Last Post Ceremony at the Menin Gate: What to Expect
Every evening at 8pm — without exception, without interruption, for over a century — buglers raise their instruments beneath the arch of the Menin Gate in Ypres and play the Last Post. Rain, fog, bitter cold: none of it stops the ceremony. This is how you visit it, what to expect, and why it matters.
A Brief History of the Last Post Ceremony
The Menin Gate Memorial to the Missing stands at the eastern edge of Ypres — Ieper in Flemish — and bears the names of 54,896 Commonwealth soldiers who died in the Ypres Salient and have no known grave. Designed by Sir Reginald Blomfield and unveiled in 1927, it was built on the road that hundreds of thousands of soldiers walked as they left the town for the front.

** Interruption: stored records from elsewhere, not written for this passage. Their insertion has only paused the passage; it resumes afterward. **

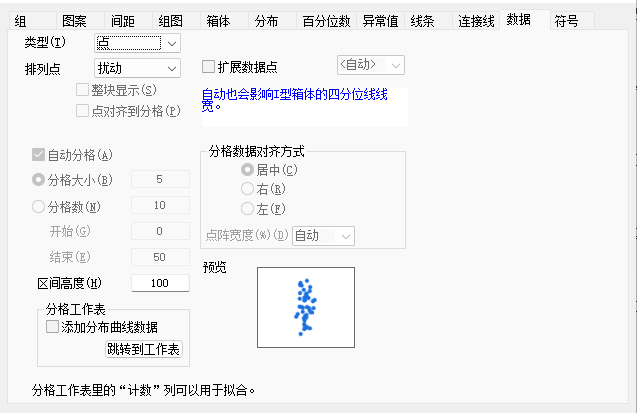Enable the 扩展数据点 checkbox
Image resolution: width=637 pixels, height=413 pixels.
pyautogui.click(x=209, y=67)
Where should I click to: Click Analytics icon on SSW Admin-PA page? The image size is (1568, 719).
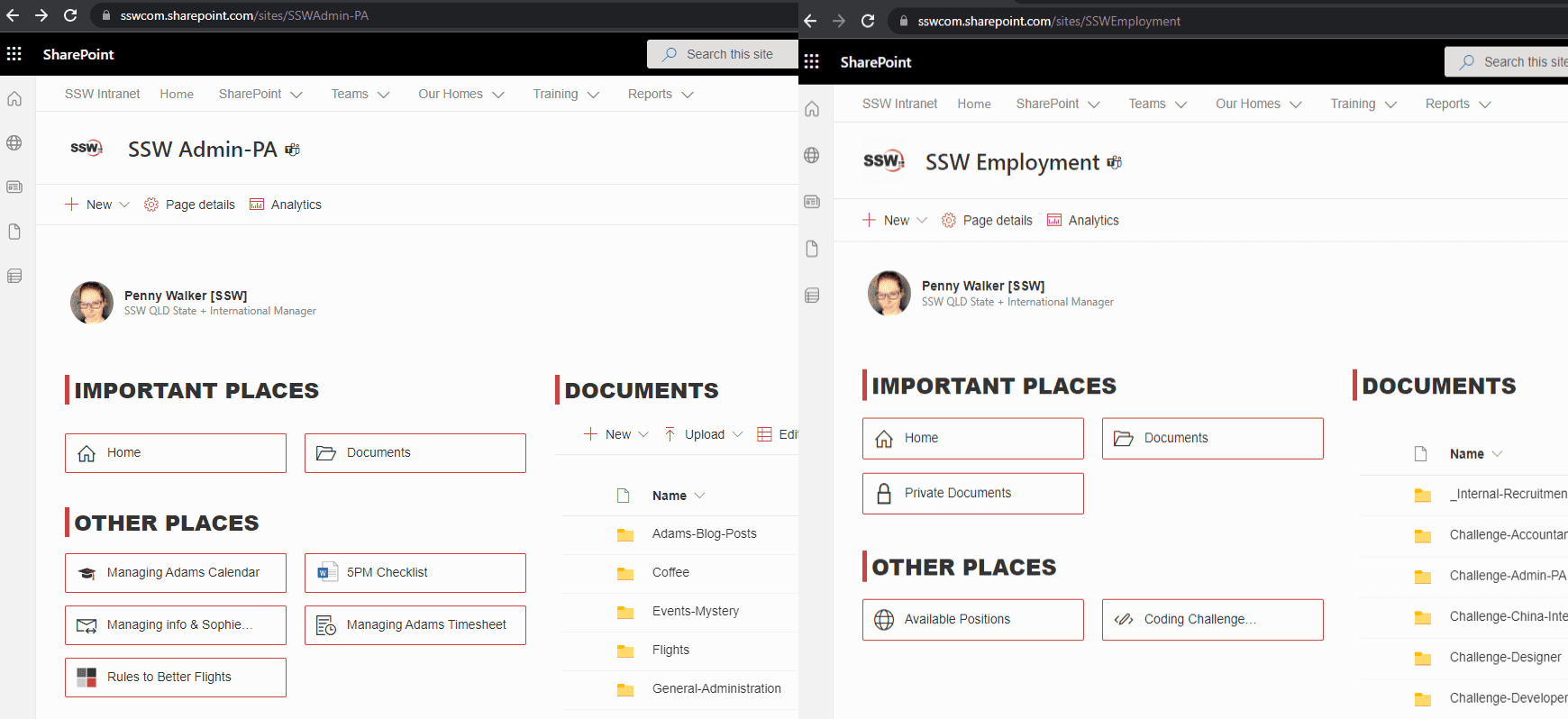(x=257, y=205)
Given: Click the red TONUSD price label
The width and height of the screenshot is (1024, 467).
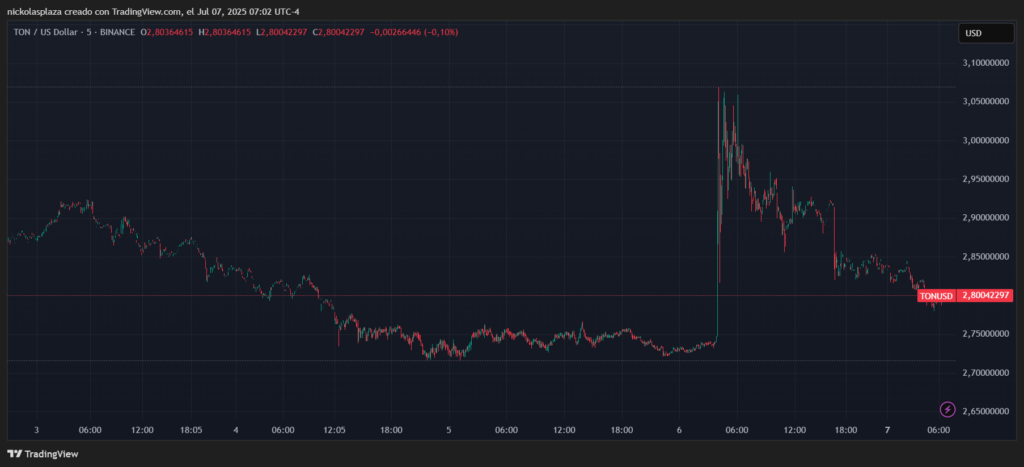Looking at the screenshot, I should point(935,295).
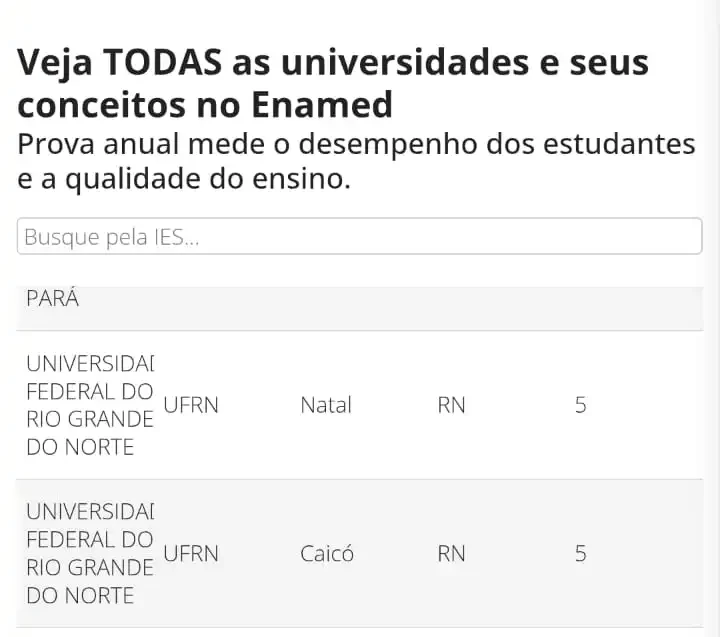This screenshot has height=637, width=720.
Task: Click the score 5 in the Caicó row
Action: (x=580, y=553)
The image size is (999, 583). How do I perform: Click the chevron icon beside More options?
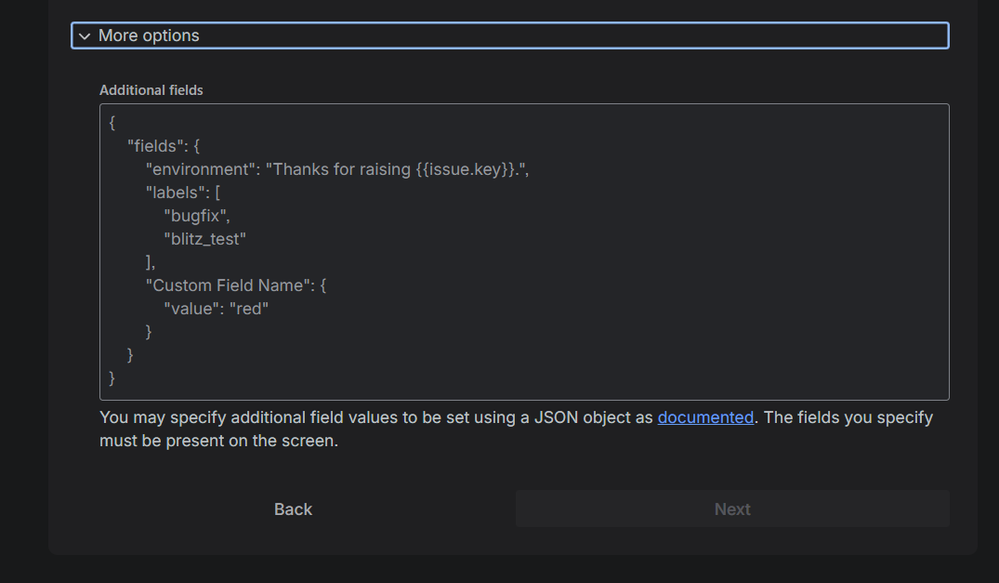pyautogui.click(x=85, y=36)
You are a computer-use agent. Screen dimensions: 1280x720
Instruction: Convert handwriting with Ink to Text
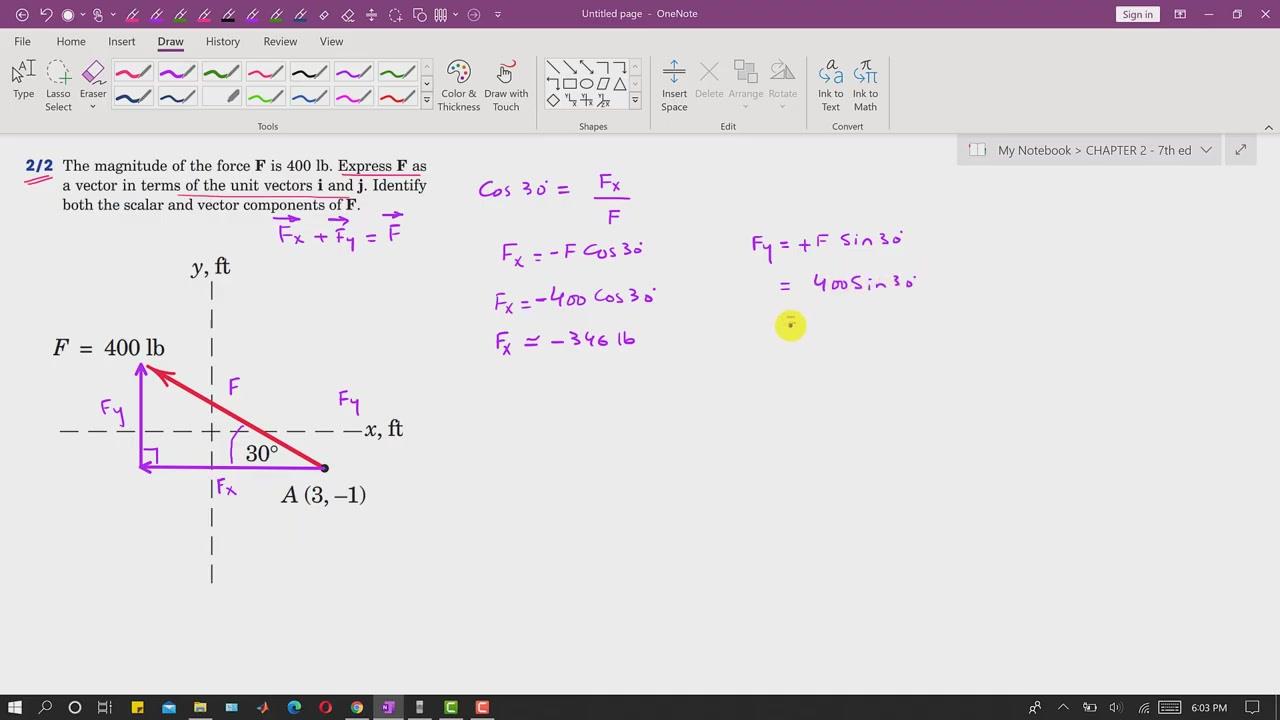coord(830,85)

The Last Post ceremony began on 11 August 1928, organised by the Superintendent of the Ypres Police, Pierre Vandenbraambussche, in collaboration with the local buglers’ association. It has been performed every single evening since — with one interruption. During the German occupation of Ypres in World War II, the ceremony moved to Brookwood Military Cemetery in Surrey, England, continuing there until Belgian liberation in September 1944. On the very evening of liberation, the Last Post was played at the Menin Gate once more.
That unbroken commitment — now stretching across nearly a hundred years — is what makes attending the ceremony feel so different from visiting a static memorial. This is not a recreation. It is a living ritual.
What Happens at the Ceremony
The ceremony is simple, and its simplicity is the point. There are no speeches, no political statements, no ticketed grandeur. It is a nightly act of remembrance carried out by the town of Ypres as a permanent thank-you to those who died defending it.

The sequence of events
- At around 7:45pm, traffic through the Menin Gate is stopped. The arch itself is not a pedestrianised memorial — it spans a working road — so this closure is one of the first signals that the evening is beginning.
- Visitors gather beneath the arch and in the road on both sides. On busy summer evenings, the crowd can number several hundred. In January on a wet Wednesday, you may share the ceremony with only a handful of others.
- At exactly 8:00pm, members of the Last Post Association — typically two to four buglers, often in period or ceremonial dress — take their positions beneath the arch.
- The traffic is formally halted, a short call to attention is given, and the buglers play the Last Post.
- A period of silence follows.
- On most evenings, a wreath-laying follows the silence. Wreaths are laid by visiting groups — military veterans, school parties, tour groups, official delegations, and private individuals. If you wish to lay a wreath, this must be arranged in advance through the Last Post Association (see below).
- The Reveille is then played — the bugle call that traditionally woke soldiers — offering a note of hope and continuity to close the ceremony.
- The whole ceremony takes around fifteen minutes.
Practical Information for Visitors
When to arrive
Arrive at least 20 to 30 minutes before 8pm. The arch itself fills up quickly on popular evenings, particularly in summer, around Armistice Day, and during the school holiday periods. If you want to stand directly beneath the arch and read the names above you while the ceremony takes place, earlier arrival is essential.
That said, the ceremony is perfectly audible and visible from the road approaches on either side. There is no bad position — only a closer one.
What to wear and how to behave
There is no formal dress code, but visitors are expected to be respectful. During the ceremony itself, conversation stops, mobile phones are silenced, and photographs are taken quietly and discreetly rather than intrusively. The Last Post Association asks that people refrain from flash photography during the bugle call itself.
Dress warmly in autumn, winter, and spring. The Menin Gate is an open arch and channels the wind effectively. Even summer evenings in Ypres can turn cool.
Is it free?
Yes, completely. There is no ticket, no registration, no charge. You simply arrive and join the gathering. This has always been the case and is fundamental to the character of the ceremony — it belongs to everyone.
What if it rains?
The ceremony takes place regardless of weather. Bring an umbrella or waterproof jacket if the forecast looks uncertain — Ypres in November is not the driest of places. The ceremony under a cold November rain has its own particular solemnity that many visitors describe as unexpectedly moving.
| Laying a Wreath at the Ceremony Any group or individual can lay a wreath at the Last Post ceremony, and the experience of doing so is described by many veterans, descendants of the fallen, and school groups as among the most affecting moments of their lives. Wreaths must be arranged in advance through the Last Post Association. Applications are submitted via their official website at lastpost.be. There is no charge for laying a wreath. Standard wreaths are provided, or you may bring your own. |
Special Ceremonies and Significant Dates
The nightly ceremony is the constant. But certain dates bring additional significance.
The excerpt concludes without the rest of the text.